[Dataset items]
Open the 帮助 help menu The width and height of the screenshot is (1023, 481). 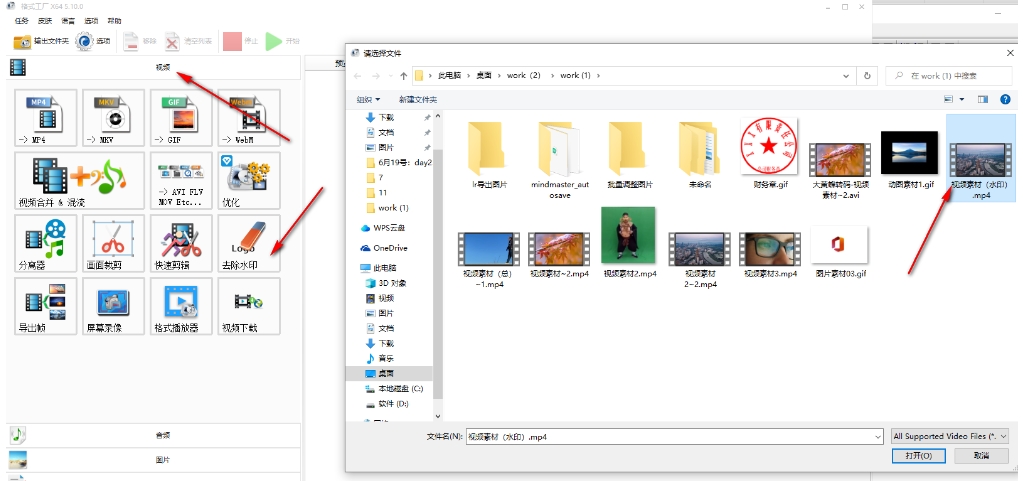[x=115, y=20]

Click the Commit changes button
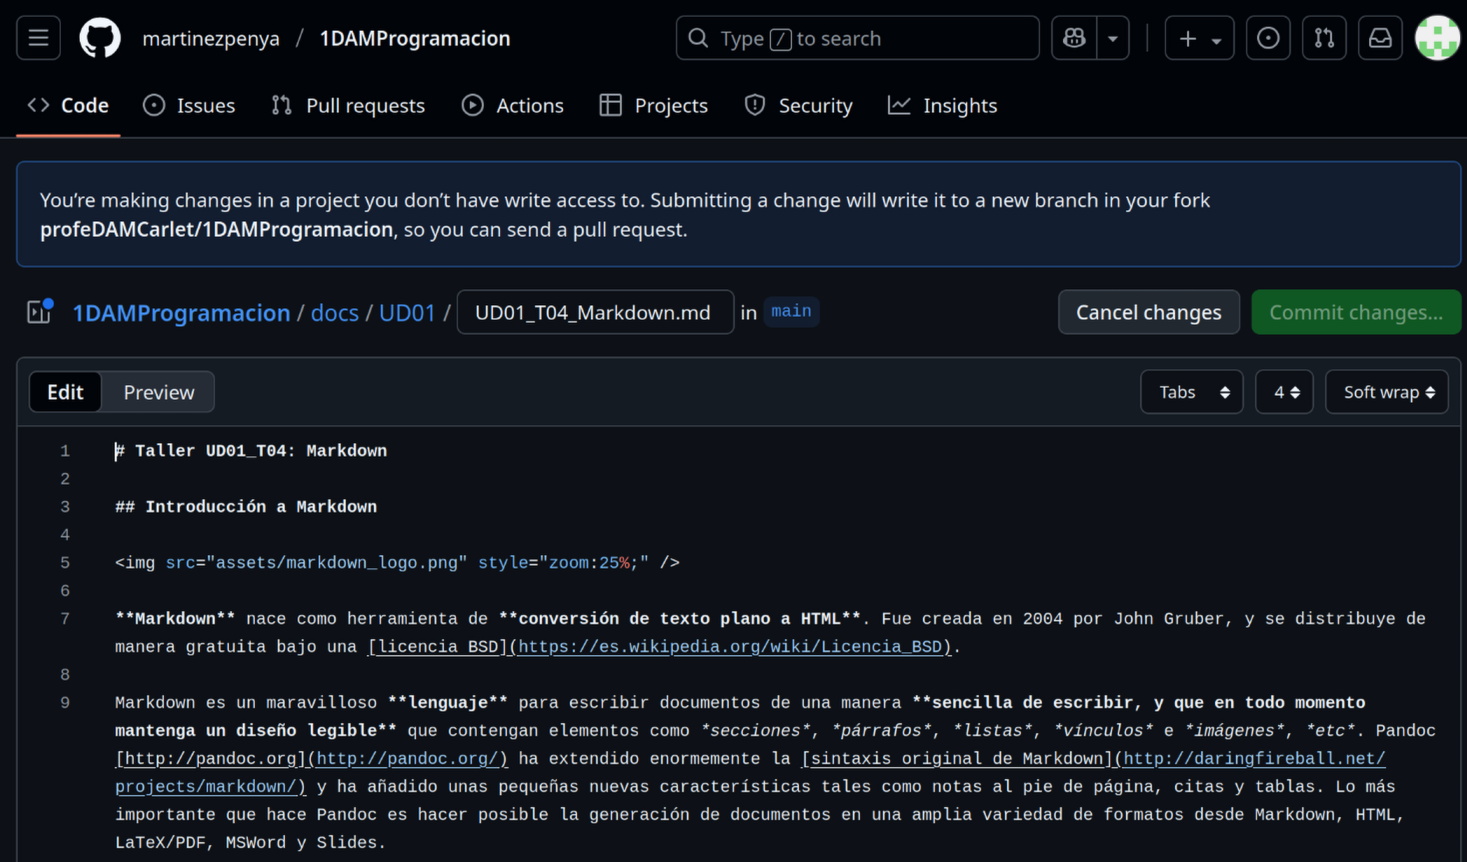(1355, 312)
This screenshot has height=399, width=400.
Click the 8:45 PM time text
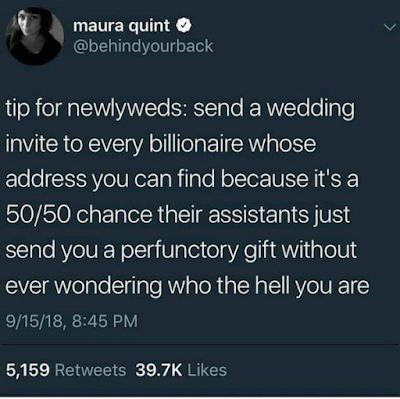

→ **What to produce**
Output exactly the lines from the line with "Click the Commit changes button" to the last line of the records, including both, and leave every picture out.

→ **The completed task**
Click the Commit changes button
(1355, 312)
This screenshot has height=399, width=400.
Click the 8:45 PM time text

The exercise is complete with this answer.